Within ‘And Now a Word from our Sponsors: Are America’s Nutrition Professionals in the Pocket of Big Food?’, Simon claims that corporate sponsors such as PepsiCo and The Coca-Cola Company distort the accuracy of nutrition messages and use the AND as a PR vehicle.
Within the 51-page report, Simon complains that firms such as Coke (just one AND approved continuing education provider) hand-pick sympathetic experts to run sessions – with AND promising firms “marketing opportunities” – aligned with “corporate goals to sell more”.
Asked about some of the report’s takeaway conclusions by BeverageDaily.com, The Coca-Cola Company director of corporate external affairs, Rosalyn Kennedy, insisted that the firm believed in the importance of partnerships across all sectors.
Mission to optimize nation’s health
This reflected Coke’s ongoing efforts to “innovate and underscore the importance of an active, healthy lifestyle”, she added.
“We are proud supporters of the Academy of Nutrition and Dietetics, to help advance their mission of optimizing the nation’s health through food and nutrition research, education and advocacy.”
At AND’s Annual Meeting in 2012, Robert Nieman, MD, teaching a webinar on Coke’s behalf, dismissed parental concerns about excess sugar consumption by kids as an “urban myth”, she said, in a webinar he gave on Children’s Dietary Recommendations.
Simon links this to her maintenance that the food industry was in the “selling-more-food business”, rather than the education business.
Truly surreal ‘junk food expo’ – Simon
Dismissing the 2012 conference as “truly surreal” and a “junk food expo”, rather than (as billed) a nutrition conference, Simon said the AND’s education failures had worsened the US “chronic disease epidemic”, before wondering if Coke’s sponsorship had played a role.
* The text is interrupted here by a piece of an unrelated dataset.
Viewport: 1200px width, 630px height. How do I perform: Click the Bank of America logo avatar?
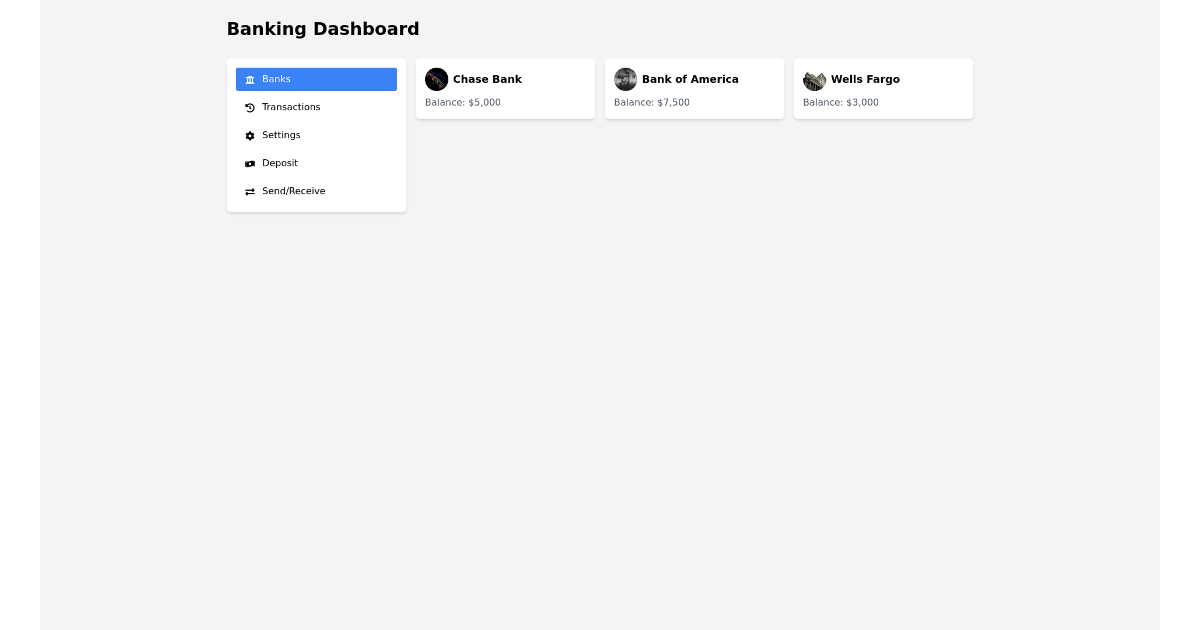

Simon said that of members (3,000 were questioned in 2011 by independent researchers led by Colby Vorland) believed that three current AND sponsors were unacceptable, namely Coca-Cola (66%) Pepsi (66%) and Mars (55%).
Summing up, Simon quoted Michael Siegel, Boston University School of Public Health, approvingly: “Concurrent with its acceptance of money from Coke, AND has actually become an enemy of critical public health measures to reduce obesity…”
‘Opinions are not facts’ – AND president
But dismissing Simons’ report as a mixture of facts, opinion and speculation, AND president Ethan Bergman said:
“The majority of the report consists of publicly available facts filtered through the author’s opinions. She is, of course, entitled to her opinions. But opinions are not facts.”
There was one undisputable fact about AND’s sponsorship programme, Bergman added, that the organization had one.
He urged AND members to seek out the facts, while not taking seriously the opinions of one with a previous “predisposition to find fault with the academy”.
Glossing the meaning Bergman’s words, influential blogger and academic Marion Nestle wrote last Thursday: “My interpretation: ignore the message because the messenger is not one of us.”
“[But] as nutrition professionals, we ignore such messages at our peril. If we want the public to trust what we say, our views cannot be perceived as compromised by financial ties to food companies,” she added.
PepsiCo did not reply to a BeverageDaily.com request for comment.